* **Data to process**

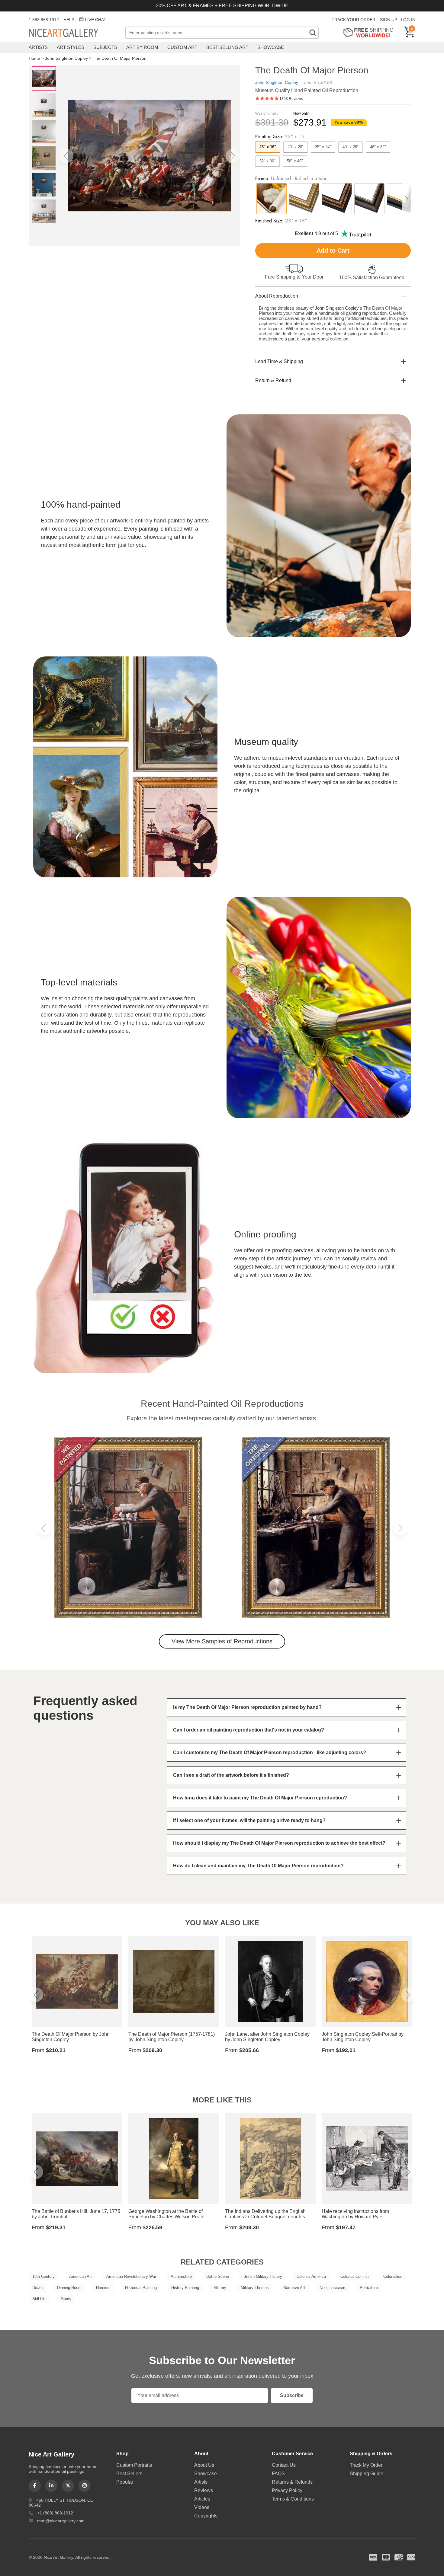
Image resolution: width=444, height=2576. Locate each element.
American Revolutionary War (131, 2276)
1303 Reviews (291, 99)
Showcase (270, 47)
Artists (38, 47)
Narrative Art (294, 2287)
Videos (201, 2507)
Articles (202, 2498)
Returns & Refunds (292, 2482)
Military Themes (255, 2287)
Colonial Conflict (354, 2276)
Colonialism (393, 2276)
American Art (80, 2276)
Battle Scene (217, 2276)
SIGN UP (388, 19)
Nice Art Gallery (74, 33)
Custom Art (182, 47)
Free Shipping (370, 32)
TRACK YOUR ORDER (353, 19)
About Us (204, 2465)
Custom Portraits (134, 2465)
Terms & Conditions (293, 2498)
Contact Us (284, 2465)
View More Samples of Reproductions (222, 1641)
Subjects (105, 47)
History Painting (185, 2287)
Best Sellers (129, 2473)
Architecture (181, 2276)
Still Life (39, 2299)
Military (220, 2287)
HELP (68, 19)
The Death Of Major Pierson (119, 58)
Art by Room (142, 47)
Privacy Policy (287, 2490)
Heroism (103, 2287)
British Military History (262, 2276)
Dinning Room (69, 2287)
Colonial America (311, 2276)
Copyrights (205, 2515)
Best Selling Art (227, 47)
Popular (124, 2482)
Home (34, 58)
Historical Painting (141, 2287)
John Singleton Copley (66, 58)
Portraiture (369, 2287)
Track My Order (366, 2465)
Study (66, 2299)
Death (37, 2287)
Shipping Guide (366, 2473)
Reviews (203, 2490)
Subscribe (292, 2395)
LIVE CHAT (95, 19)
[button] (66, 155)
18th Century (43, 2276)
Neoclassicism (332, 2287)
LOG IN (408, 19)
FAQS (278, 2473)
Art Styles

* **Your instructions**
Print once more, exactly, the lines that start at the top of the records above and end at the line with "Nice Art Gallery (74, 33)", skipping all pictures.

* **Solution below**
Image resolution: width=444, height=2576. Locate each element.
American Revolutionary War (131, 2276)
1303 Reviews (291, 99)
Showcase (270, 47)
Artists (38, 47)
Narrative Art (294, 2287)
Videos (201, 2507)
Articles (202, 2498)
Returns & Refunds (292, 2482)
Military Themes (255, 2287)
Colonial Conflict (354, 2276)
Colonialism (393, 2276)
American Art (80, 2276)
Battle Scene (217, 2276)
SIGN UP (388, 19)
Nice Art Gallery (74, 33)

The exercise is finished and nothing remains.